Die Anhänger des Vater Christian Rosenkreuz, sagt eine alte Überlieferung, hüllten seinen unvergänglichen Leib in edle Gewandung, und sie legten ihn in ein Grab unter ihrem Ordenshaus, das die Symbole von allen Dingen im Himmel und auf Erden und in den Gewässern unter der Erde enthielt, und über ihn setzten sie unerschöpfliche magische Lampen, die von Geschlecht zu Geschlecht weiterbrannten, bis einmal andere Schüler aus dem Orden durch irgendeinen Zufall auf das Grab stießen.

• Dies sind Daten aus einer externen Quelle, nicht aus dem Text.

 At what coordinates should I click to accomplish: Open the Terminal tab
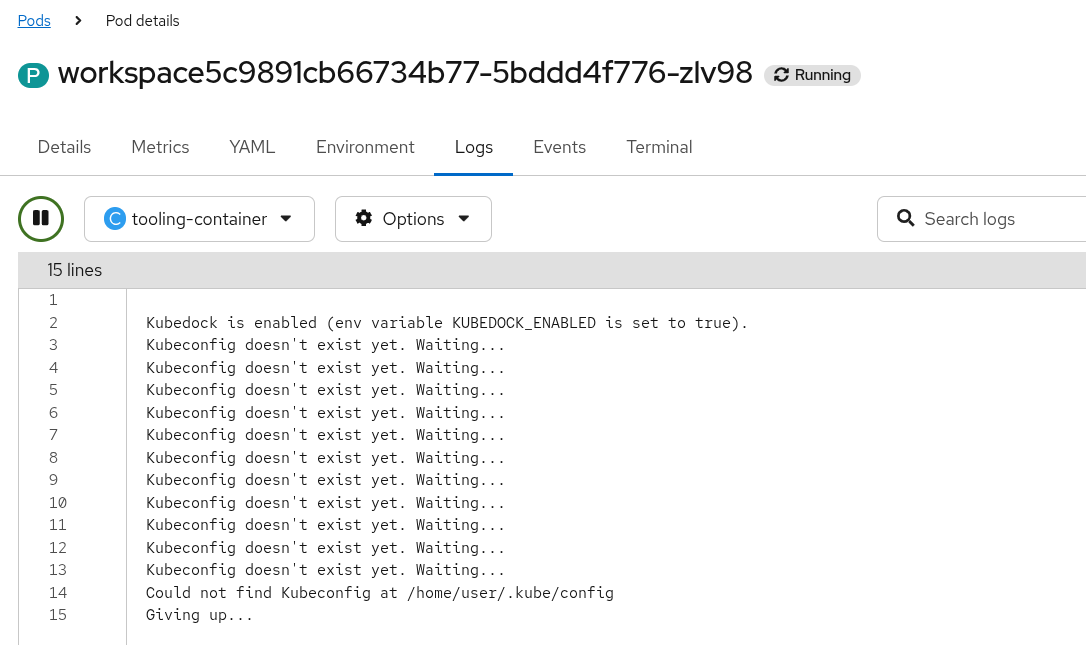(x=659, y=147)
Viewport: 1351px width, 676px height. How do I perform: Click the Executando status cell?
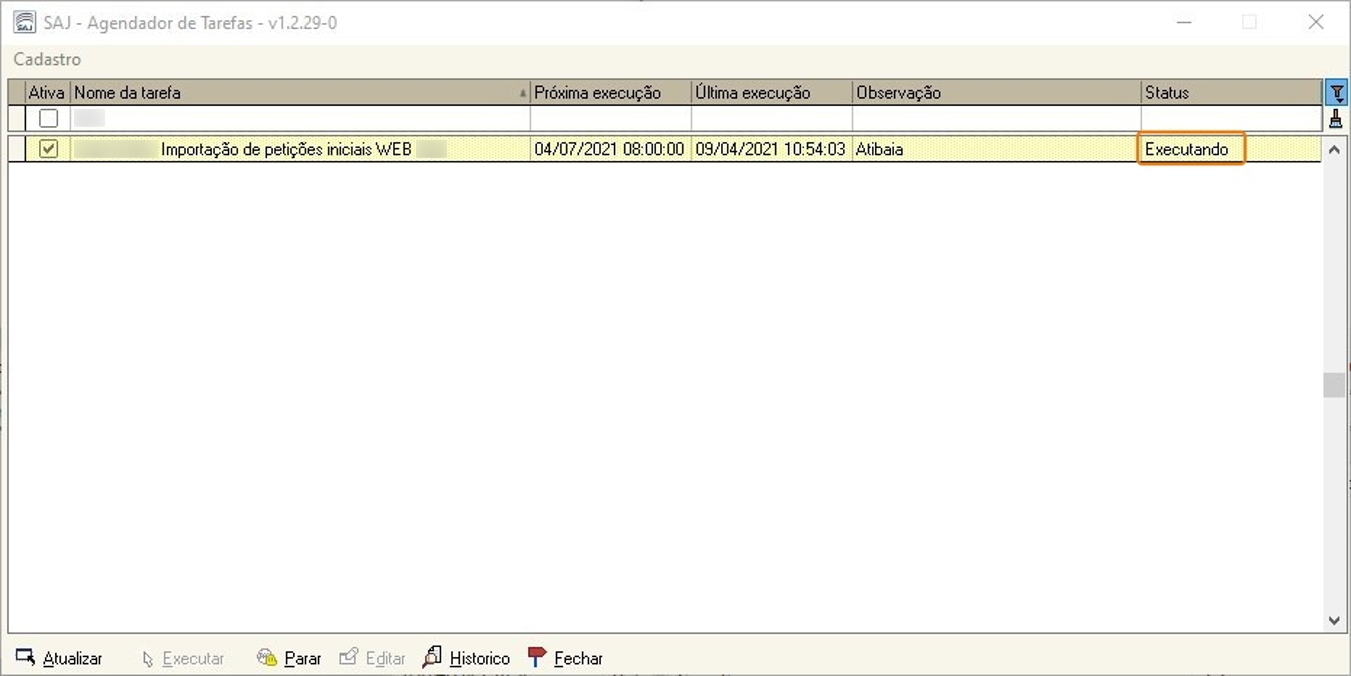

Ich glaube, die Phantasie hat während der letzten zweihundert Jahre kein hiervon sehr verschiedenes Schicksal gehabt; auch sie ist in ein großes Grab des Kritizismus gelegt worden, auch über sie sind unverlöschliche magische Lampen von Weisheit und Romantik gesetzt worden, und auch sie ist im ganzen so vortrefflich untergebracht und ausgestattet worden, daß wir ganz vergessen haben, wie ihre Zauberlippen geschlossen sind oder sich nur aufgetan haben, um die Klagelaute einer schwermütigen und geisterhaften Stimme vernehmen zu lassen. Die Alten und die Zeitgenossen der Königin Elisabeth haben sich der Phantasie hingegeben, wie ein Weib sich der Liebe hingibt, und sie haben große Wesen hervorgebracht, denen gegenüber die Menschen dieser Welt wie bloße Schatten erscheinen; sie schufen große Leidenschaften, von denen unsere Liebe und unser Haß als bloß flüchtige und triviale Phantasien erscheinen; jetzt aber sind es nicht die großen Menschen oder die erträumten großen Leidenschaften, die uns in Anspruch nehmen: sind doch die Personen und die Leidenschaften in unseren Dichtungen hauptsächlich Reflexe, wie der Spiegel unseres Geistes von älteren Dichtungen oder aus dem Leben um uns her sie aufgefangen hat; es sind vielmehr die weisen Kommentare, die wir über sie machen, die Kritik des Lebens, die wir aus seinen Schätzen herauspressen.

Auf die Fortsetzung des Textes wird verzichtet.